Gordon was born in Cannstatt, near Stuttgart, to Hartmund von Beulwitz (1814−1871), a Protestant landowner, and his Catholic wife Nanette Riedlinger (1808−1869).

In the 1860s she began an affair with George John Robert Gordon (1812−1902), a Scottish diplomat serving as Britain's Envoy Extraordinary and Minister Plenipotentiary to the Kingdom of Württemberg, who had been married to Rosa Justina Young (1817−1891) since 1843. Nevertheless, he declared himself a bachelor and converted to Catholicism, and married Emilie von Beulwitz in Manchester in 1871, causing a scandal.

Gordon and her husband had four children, three of whom were born before their marriage:

- Georgina Gordon (1866−1958)
- Robert Gordon (b. 1869)
- Richard Wolf Gordon (b. 1870)
- Louise Ignace Therese Julie Gordon (b. 1872)

After her husband inherited his father's estate at Ellon Castle in Scotland in 1873, the family lived there for several years before moving to the continent, residing first in Bruges in Belgium before settling permanently in Würzburg in Germany. She and her husband were married in a civil ceremony in Maastricht in the Netherlands in 1892, after her husband's first wife died.

==Writing and translation work==
In her later years Gordon published a number of books on home and family life, the most popular of which was Die Pflichten eines Dienstmädchens, oder: das A-B-C des Haushaltes (1894), a guide to the duties of the housewife. She also edited Die praktische Hausfrau (The Practical Housewife), a supplement to the regional Catholic newspaper Fränkisches Volksblatt, and published articles in several Catholic magazines.

Gordon's translation work included the publication of a German version of Cardinal Manning's Why I Became a Catholic, Or Religio Viatoris.

==Catholic activism==
In 1904 Gordon established a branch in Würzburg of the German Catholic Women's Association, a lay organisation founded the previous year in Cologne. She attended the Second Conference of the International Woman Suffrage Alliance in Berlin in June 1904, and was the opening speaker at the 1907 Katholikentag in Würzburg. In her home town she helped to set up other organisations providing social services to women and girls, and was president of the non-denominational women's education movement Frauenheil.

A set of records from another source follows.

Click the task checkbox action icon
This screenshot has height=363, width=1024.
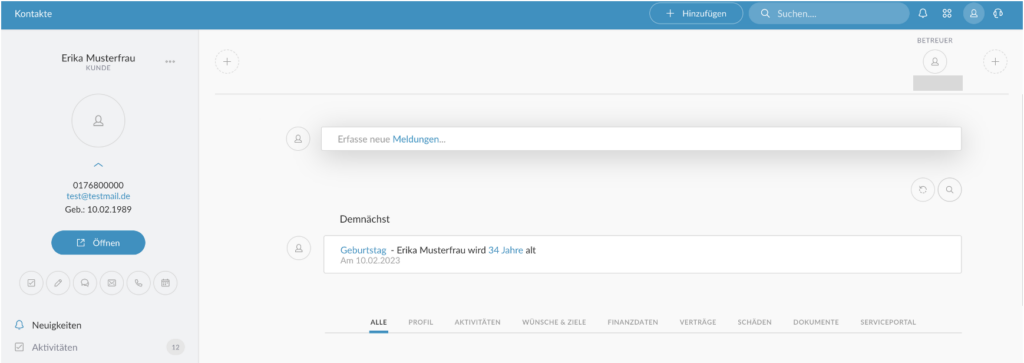[x=31, y=283]
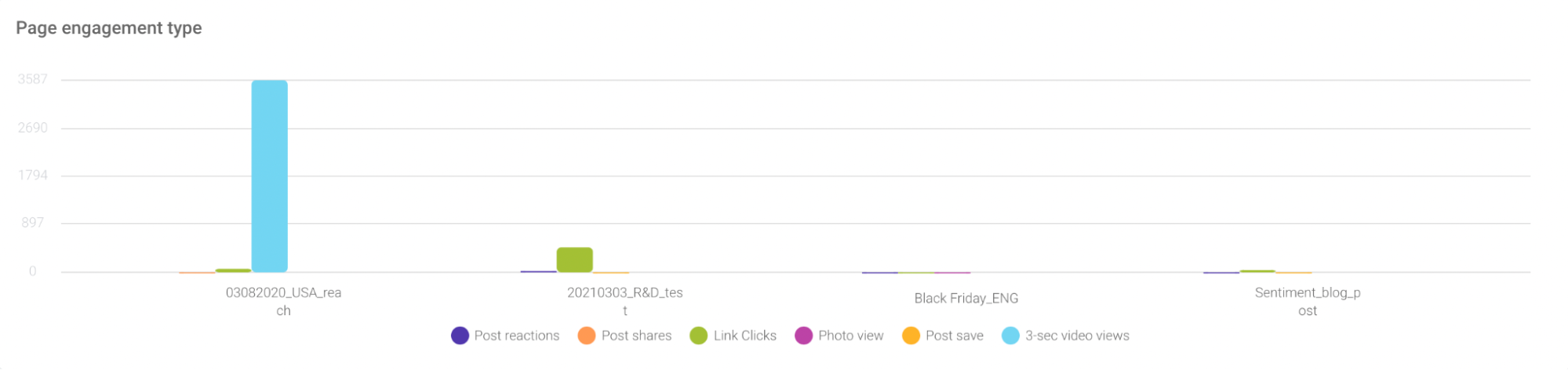Viewport: 1568px width, 370px height.
Task: Click the Page engagement type chart title
Action: click(109, 28)
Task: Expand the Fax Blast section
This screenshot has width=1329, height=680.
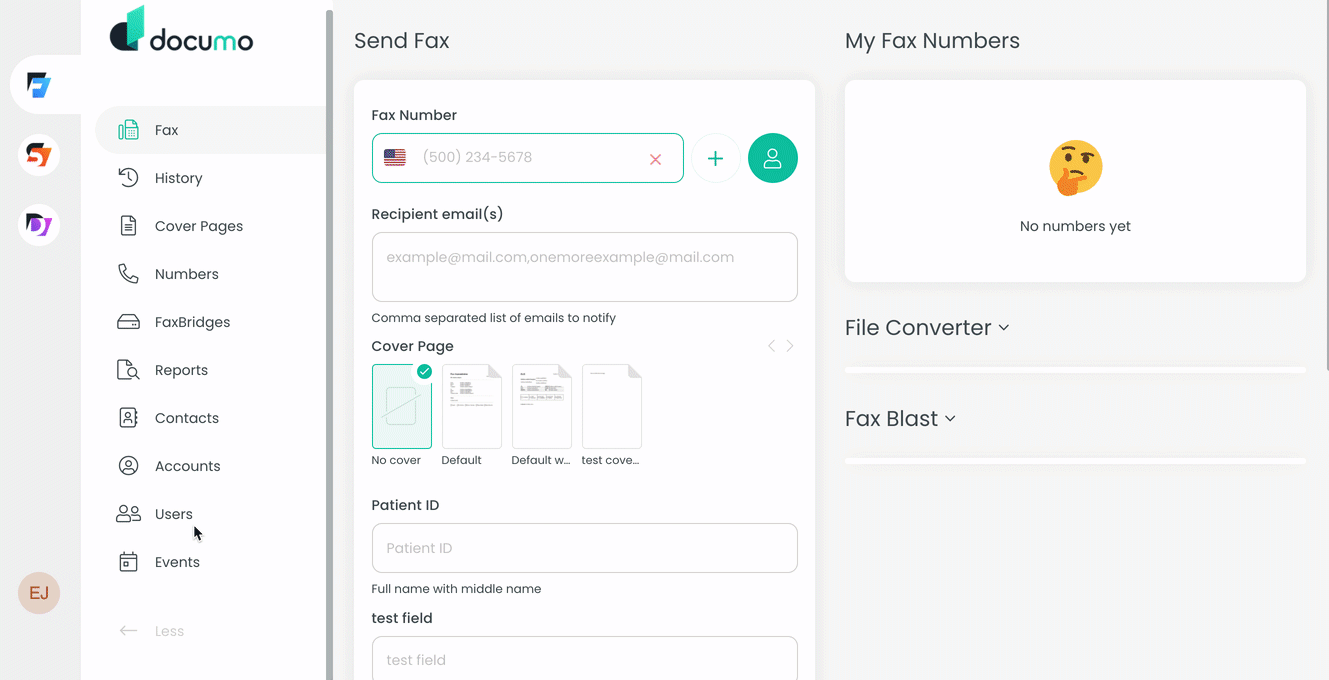Action: tap(900, 419)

Some of her papers are held at the Ida-Seele Archive in Dillingen an der Donau.

==Selected works==
- Allerlei Malverfahren. Anleitung zur häuslichen Kunstarbeit für Anfänger (1888)
- New fairy-tales: for children young and old (1889)
- Henry Edward Manning: Religio viatoris. Die vier Grundsteine meines Glaubens (1889, translation)
- Lose Blätter aus Märchens Sammelmappe (1890)
- Praktischer Ratgeber für Erwerb suchende Frauen und Mädchen aus besseren Ständen (1893)
- Die Pflichten eines Dienstmädchens, oder: das A-B-C des Haushaltes (1894)
- Praktische Anweisung zur Ölmalerei in ihren verschiedenen Arten für Anfänger und Dilettanten (1899)
- Die katholische Kindergärtnerin in Schule und Haus (1902)
- Historisch-kritischer Rückblick auf die Verhandlungen des Internationalen Frauenkongresses in Berlin vom 12.–18. Juni 1904: Fingerzeige für die katholische Frauenbewegung (1905)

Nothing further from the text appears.